───── ИСХОДНЫЙ ТЕКСТ
Я вижу, что так оно и случилось. Жалобы, которыми мне протрубили все уши, таковы: «Он ленив; равнодушен к обязанностям, налагаемым дружбой и родством, а также к общественным; слишком занят собой». И даже те, кто менее всего расположен ко мне, все же не скажут: «На каком основании он захватил то-то и то-то? На каком основании он не платит?» Они говорят: «Почему он не уступает? Почему не дает?»
Я буду рад, если и впредь ко мне будут обращать лишь такие, порожденные сверхтребовательностью, упреки. Но некоторые несправедливо требуют от меня, чтобы я делал то, чего я не обязан делать, и притом гораздо настойчивее, чем требуют от себя того, что они обязаны делать. Осуждая меня, они заранее отказывают тем самым любому моему поступку в награде, а мне — в благодарности, которая была бы лишь справедливым воздаянием должного. Прошу еще при этом учесть, что всякое хорошее дело, совершенное мною, должно цениться тем больше, что сам я меньше кого-либо пользовался чужими благодеяниями. Я могу тем свободнее распоряжаться моим имуществом, чем больше оно мое. И если бы я любил расписывать все, что делаю, мне было бы легко отвести от себя эти упреки. А иным из этих господ я сумел бы без труда доказать, что они не столько раздражены тем, что я делаю недостаточно много, сколько тем, что я мог бы сделать для них значительно больше.
──────────
ЗАДАНИЕ: Продолжи рассуждение об упреках в лени и равнодушии, начиная сразу после его последней фразы. Записи здесь не понадобятся.
───── СОБРАННЫЕ ЗАПИСИ
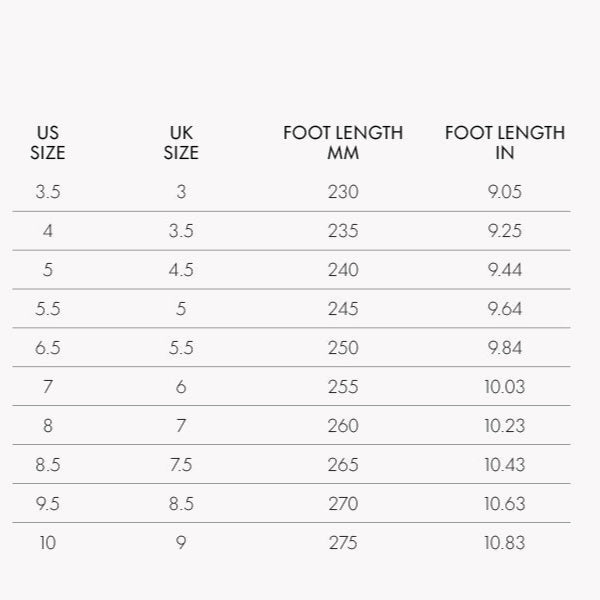Click UK size 9 cell
600x600 pixels.
pos(181,543)
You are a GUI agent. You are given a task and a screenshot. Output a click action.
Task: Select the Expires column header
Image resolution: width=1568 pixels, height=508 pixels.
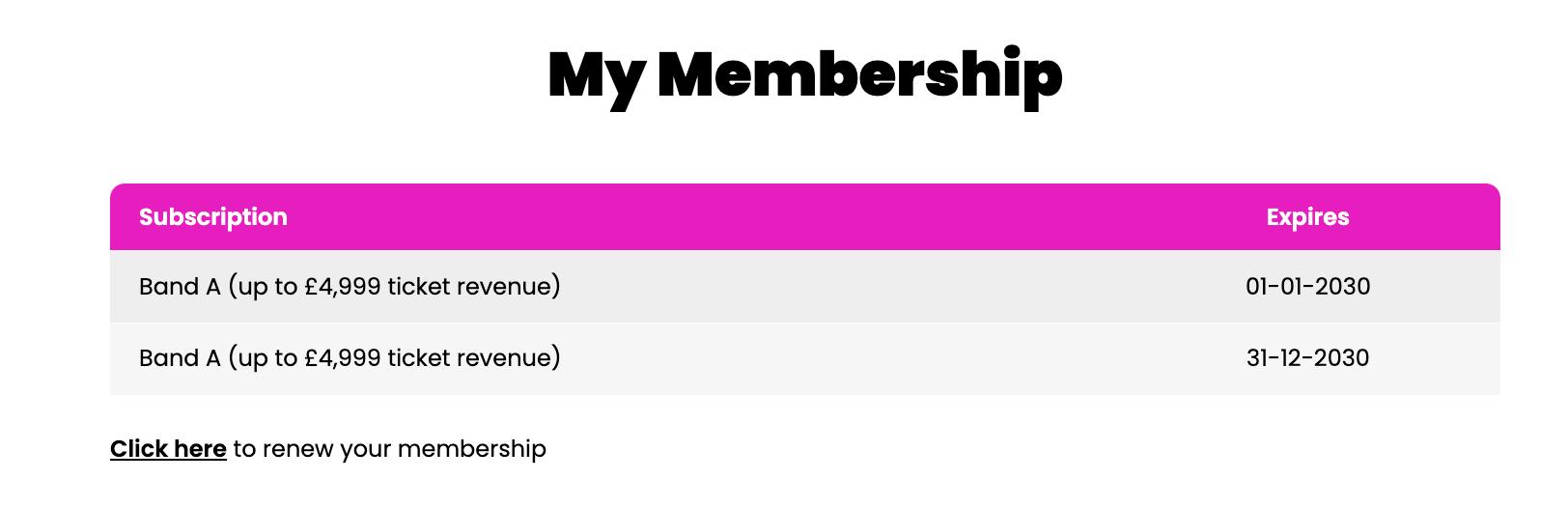coord(1307,217)
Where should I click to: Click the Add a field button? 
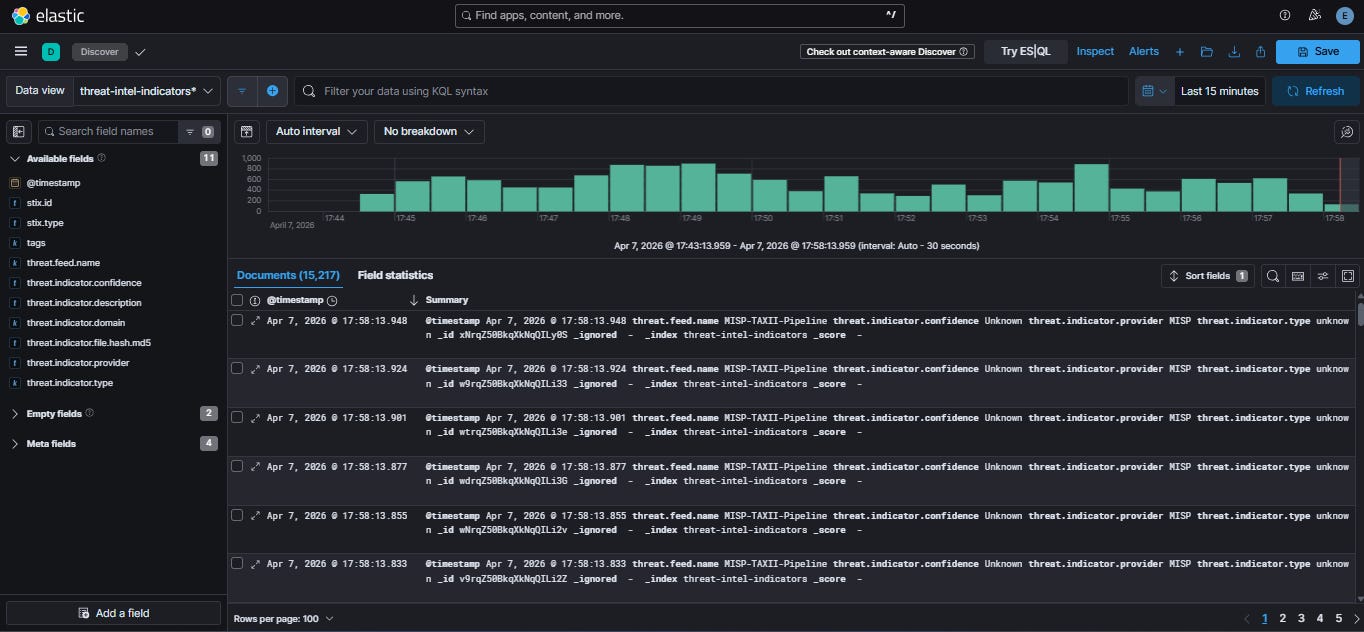113,613
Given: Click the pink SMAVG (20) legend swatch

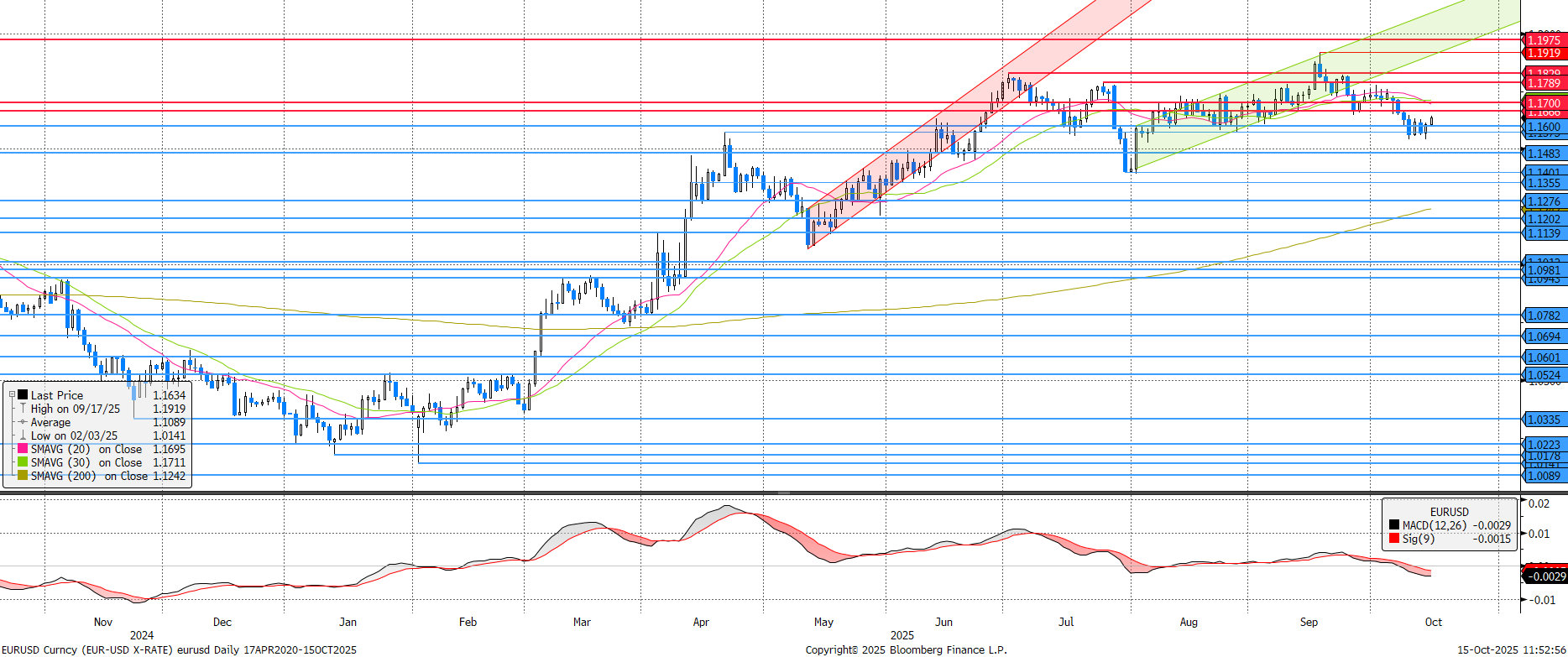Looking at the screenshot, I should click(x=23, y=449).
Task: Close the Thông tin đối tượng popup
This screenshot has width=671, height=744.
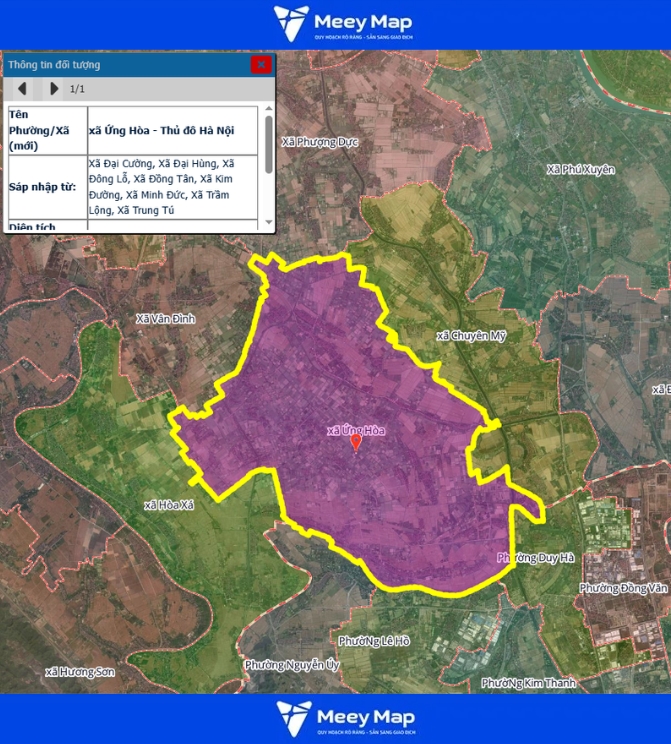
──────────
ГОТОВОЕ РЕШЕНИЕ:
В то же время душа моя сама по себе вовсе не лишена была сильных движений, а также отчетливого и ясного взгляда на окружающее, которое она достаточно хорошо понимала и оценивала в одиночестве, ни с кем не общаясь. И среди прочего я, действительно, думаю, что она неспособна была бы склониться перед силою и принуждением.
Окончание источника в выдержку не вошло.